Toward the end of her 30-minute speech, Clinton set aside politics for “something that doesn’t always come naturally to a Midwestern Methodist.”
“That is to talk about my own faith,” she said. “How it led me to a life of service. How it will guide me as president.”
“Sometimes people ask me ‘Are you a praying person?’ and I tell them if I wasn’t one before, one week living in the White House or on the campaign trail would have turned me into a praying person,” she quipped. “But I have the great blessing to be raised by a family and a church that instilled in me a deep and abiding Christian faith and practice.”
“I still remember my late father, a gruff former Navy man, on his knees praying by his bed every night. That made a big impression on me as a young girl, seeing him humble himself before God.

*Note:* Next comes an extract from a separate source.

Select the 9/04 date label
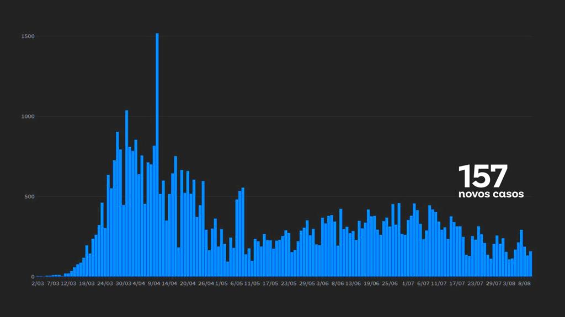Viewport: 565px width, 317px height. pyautogui.click(x=154, y=283)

“My mother taught Sunday school at our church. Partly, she said, because she wanted to make sure that my brothers actually showed up at Sunday school after they walked out the door. Her faith was rooted in gratitude for the love that helped her survive a painful childhood after her own family abandoned and mistreated her. She was sustained by the kindness of others, like the first grade teacher who saw that she had nothing to eat at lunch and brought extra food to share. My mother was determined to pay that kindness forward, and she really liked the Wesleyan credo of our church, do all the good you can for all the people you can and in all the ways you can and as long as ever you can.
“I was also so blessed to have a remarkable youth minister who believed like John Wesley, the founder of Methodism, that the world is my parish. He told us – these young white kids in a suburban area of Chicago – you can’t just be satisfied to do your own church and your own middle-class life. We’re going into the inner city of Chicago. We’re going into church basements for fellowship with young people your age in African-American churches and Hispanic churches. That was the first time I was in a black church, when I was a teenager.”
When her youth minister sent teenagers home with permission slips from their parents allowing them to ride in the church van to hear a speech by Martin Luther King Jr., Clinton recalled that some of the parents wouldn’t let their kids go.
“My mother said this is a historic opportunity,” she said
“I remember hearing Dr. King preach one of those well-known sermons, ‘Staying Awake During a Revolution,’” she reminisced. “And then I stood in line with everybody in that big hall just to shake his hand and look into his eye.”
“His words, the power of his example, affected me deeply and added to the lessons of my minister to face the world as it is, not as we might want it to be, but to committing ourselves to turning it into what it should be,” Clinton said.
Clinton described the faith she inherited from her family and church as “an activist social justice faith; a roll-up-your-sleeves, get-your-hands-dirty faith.”
“I am grateful for the gift of personal salvation and the great obligation of the social gospel,” she said.